▸ **WRITTEN PROBLEM**
Rewrite the part that opens with the line containing "Click the Move to Network link" and closes with the line containing "will pyautogui.click(x=55, y=48).", replacing "Move to Network" with "Send to Network" and leaving everything else unchanged.

*** DATA TO USE ***

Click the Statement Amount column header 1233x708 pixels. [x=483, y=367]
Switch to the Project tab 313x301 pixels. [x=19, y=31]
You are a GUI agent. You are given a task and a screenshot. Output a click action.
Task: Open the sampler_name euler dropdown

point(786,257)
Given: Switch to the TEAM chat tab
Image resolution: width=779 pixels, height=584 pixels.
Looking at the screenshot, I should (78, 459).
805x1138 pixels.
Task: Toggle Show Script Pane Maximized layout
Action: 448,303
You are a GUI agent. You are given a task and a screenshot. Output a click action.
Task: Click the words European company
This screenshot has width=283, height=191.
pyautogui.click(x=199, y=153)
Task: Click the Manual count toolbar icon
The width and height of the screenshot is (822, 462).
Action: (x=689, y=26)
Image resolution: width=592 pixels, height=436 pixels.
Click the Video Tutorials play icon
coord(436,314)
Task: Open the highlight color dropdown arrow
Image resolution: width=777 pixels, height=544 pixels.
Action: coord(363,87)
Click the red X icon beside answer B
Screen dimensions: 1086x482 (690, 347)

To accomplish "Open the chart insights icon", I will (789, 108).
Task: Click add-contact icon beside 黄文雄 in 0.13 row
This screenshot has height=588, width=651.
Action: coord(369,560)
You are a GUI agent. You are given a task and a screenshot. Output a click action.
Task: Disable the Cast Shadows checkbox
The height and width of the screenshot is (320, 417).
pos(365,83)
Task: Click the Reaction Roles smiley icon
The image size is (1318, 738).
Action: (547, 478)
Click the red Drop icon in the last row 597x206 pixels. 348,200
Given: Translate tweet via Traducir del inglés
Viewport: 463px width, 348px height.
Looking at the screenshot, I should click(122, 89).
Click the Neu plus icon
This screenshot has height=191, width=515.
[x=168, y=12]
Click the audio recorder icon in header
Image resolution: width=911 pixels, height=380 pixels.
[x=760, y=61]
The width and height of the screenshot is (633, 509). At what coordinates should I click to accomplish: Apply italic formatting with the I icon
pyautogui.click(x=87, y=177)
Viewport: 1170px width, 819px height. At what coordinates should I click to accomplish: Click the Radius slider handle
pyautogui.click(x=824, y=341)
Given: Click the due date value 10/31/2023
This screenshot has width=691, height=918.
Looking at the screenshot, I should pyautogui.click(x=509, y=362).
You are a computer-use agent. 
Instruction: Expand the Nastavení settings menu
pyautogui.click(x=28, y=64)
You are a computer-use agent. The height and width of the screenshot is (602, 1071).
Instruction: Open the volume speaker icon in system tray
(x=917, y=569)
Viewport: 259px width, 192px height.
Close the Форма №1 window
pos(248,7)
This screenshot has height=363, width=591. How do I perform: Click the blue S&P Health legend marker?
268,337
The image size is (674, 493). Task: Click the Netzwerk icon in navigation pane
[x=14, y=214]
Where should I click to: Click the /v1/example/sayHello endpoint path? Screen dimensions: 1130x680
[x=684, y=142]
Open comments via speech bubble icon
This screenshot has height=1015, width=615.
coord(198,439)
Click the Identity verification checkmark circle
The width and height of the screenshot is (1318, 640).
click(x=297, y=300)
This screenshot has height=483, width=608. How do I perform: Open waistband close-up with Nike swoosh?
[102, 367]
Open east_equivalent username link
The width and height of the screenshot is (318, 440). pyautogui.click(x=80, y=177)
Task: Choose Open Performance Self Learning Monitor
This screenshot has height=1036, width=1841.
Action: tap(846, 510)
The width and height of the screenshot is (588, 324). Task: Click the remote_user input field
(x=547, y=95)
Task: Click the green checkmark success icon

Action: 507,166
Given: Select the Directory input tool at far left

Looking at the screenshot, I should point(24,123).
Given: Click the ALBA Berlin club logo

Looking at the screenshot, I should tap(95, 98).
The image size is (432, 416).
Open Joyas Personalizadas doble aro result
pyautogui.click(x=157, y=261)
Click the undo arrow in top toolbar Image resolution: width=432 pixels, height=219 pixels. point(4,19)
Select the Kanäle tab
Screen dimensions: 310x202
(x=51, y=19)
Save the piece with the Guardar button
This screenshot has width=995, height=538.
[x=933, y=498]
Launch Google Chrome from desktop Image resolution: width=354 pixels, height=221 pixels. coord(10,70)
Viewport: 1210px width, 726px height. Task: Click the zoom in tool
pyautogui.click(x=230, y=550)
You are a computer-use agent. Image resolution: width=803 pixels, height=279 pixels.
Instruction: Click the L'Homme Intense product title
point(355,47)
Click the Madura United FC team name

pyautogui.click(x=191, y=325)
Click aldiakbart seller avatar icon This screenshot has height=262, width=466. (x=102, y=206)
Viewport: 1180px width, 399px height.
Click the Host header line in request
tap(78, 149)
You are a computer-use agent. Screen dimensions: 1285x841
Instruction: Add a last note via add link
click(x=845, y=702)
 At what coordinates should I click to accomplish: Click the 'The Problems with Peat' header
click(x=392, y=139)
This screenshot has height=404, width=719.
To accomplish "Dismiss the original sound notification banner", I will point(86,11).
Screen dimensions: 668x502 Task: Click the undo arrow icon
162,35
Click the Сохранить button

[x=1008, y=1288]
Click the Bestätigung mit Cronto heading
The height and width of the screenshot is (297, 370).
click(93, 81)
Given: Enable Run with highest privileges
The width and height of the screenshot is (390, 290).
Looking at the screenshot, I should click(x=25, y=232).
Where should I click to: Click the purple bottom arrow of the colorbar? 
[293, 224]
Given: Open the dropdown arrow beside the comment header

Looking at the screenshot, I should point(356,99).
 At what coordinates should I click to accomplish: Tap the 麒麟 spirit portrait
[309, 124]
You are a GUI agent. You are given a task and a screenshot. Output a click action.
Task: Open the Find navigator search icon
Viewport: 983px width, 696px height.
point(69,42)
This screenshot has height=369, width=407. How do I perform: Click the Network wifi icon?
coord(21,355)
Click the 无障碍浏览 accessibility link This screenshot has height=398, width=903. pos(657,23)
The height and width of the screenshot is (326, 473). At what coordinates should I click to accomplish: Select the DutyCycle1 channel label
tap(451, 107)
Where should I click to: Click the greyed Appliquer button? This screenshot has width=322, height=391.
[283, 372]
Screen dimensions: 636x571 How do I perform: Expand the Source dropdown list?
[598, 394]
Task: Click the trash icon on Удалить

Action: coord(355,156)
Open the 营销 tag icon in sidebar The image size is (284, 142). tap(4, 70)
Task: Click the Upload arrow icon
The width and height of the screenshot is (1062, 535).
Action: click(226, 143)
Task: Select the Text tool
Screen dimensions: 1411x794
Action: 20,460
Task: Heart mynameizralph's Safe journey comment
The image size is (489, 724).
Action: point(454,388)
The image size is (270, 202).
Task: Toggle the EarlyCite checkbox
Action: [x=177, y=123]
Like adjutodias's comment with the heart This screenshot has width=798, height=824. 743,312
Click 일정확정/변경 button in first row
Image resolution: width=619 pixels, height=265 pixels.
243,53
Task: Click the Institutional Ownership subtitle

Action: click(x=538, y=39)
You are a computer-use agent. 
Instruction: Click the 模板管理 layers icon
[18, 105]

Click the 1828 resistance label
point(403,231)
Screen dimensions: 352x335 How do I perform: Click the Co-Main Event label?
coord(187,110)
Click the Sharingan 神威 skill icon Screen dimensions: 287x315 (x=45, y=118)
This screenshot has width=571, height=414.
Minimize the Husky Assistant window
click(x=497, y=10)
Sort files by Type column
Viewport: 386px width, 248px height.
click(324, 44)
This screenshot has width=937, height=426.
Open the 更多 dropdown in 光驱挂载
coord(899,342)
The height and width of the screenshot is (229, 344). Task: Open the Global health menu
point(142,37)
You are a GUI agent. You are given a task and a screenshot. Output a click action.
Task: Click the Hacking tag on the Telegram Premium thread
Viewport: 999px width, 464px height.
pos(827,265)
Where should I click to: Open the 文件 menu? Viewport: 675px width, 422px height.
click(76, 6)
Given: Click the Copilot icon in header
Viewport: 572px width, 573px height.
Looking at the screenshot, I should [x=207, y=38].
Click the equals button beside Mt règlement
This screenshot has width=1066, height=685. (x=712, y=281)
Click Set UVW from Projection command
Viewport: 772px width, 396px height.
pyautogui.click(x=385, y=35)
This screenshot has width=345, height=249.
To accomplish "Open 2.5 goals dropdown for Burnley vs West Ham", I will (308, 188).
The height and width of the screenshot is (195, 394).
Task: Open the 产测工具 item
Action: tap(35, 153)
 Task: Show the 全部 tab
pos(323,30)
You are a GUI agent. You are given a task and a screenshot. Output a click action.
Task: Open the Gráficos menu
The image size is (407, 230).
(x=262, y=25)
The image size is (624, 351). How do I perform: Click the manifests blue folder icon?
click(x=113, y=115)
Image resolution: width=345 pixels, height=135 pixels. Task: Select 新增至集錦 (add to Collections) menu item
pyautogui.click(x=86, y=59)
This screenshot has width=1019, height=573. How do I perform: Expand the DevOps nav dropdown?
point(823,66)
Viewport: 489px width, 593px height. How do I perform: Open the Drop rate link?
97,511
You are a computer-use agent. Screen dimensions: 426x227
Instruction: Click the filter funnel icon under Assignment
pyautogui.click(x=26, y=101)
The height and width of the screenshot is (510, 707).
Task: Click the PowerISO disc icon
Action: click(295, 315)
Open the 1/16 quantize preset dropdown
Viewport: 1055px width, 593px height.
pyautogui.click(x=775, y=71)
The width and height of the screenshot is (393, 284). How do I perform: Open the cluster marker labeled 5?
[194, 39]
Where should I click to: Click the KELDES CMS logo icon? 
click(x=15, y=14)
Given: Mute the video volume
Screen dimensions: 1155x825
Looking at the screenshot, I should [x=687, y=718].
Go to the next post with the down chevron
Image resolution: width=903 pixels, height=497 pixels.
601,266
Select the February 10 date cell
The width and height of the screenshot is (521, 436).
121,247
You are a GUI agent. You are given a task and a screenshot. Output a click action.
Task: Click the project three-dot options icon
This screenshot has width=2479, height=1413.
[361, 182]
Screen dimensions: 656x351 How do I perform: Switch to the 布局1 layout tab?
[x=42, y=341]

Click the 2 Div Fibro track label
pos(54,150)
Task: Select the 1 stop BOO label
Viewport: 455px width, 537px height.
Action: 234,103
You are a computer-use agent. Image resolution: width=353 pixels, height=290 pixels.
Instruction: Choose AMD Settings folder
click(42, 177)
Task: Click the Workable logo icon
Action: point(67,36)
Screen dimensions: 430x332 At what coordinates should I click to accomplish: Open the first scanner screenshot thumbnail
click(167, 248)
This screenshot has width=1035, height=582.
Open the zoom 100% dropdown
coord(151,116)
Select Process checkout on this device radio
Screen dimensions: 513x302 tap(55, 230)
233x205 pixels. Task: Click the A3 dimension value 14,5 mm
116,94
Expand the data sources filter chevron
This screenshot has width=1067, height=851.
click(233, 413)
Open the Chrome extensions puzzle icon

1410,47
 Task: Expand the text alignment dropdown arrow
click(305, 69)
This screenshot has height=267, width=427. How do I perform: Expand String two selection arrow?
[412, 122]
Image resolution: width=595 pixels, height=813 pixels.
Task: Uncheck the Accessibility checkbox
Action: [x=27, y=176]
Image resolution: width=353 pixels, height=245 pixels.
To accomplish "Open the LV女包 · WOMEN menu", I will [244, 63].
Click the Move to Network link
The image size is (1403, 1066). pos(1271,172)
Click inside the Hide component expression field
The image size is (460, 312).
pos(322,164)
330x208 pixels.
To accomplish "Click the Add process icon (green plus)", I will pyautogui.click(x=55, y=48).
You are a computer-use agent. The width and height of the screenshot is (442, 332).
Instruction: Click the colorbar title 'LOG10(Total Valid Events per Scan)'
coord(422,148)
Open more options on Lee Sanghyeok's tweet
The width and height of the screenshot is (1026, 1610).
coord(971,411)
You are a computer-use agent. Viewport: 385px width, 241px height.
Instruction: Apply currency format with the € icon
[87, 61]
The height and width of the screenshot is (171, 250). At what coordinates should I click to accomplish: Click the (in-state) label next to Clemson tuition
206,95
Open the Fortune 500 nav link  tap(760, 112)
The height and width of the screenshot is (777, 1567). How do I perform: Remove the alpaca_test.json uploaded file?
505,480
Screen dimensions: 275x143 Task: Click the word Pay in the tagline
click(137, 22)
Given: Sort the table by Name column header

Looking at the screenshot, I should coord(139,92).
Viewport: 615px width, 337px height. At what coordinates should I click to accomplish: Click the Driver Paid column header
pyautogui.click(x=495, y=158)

***

▸ **EXPECTED ANSWER**
Click the Send to Network link
The image size is (1403, 1066). pos(1271,172)
Click inside the Hide component expression field
The image size is (460, 312).
pos(322,164)
330x208 pixels.
To accomplish "Click the Add process icon (green plus)", I will pyautogui.click(x=55, y=48).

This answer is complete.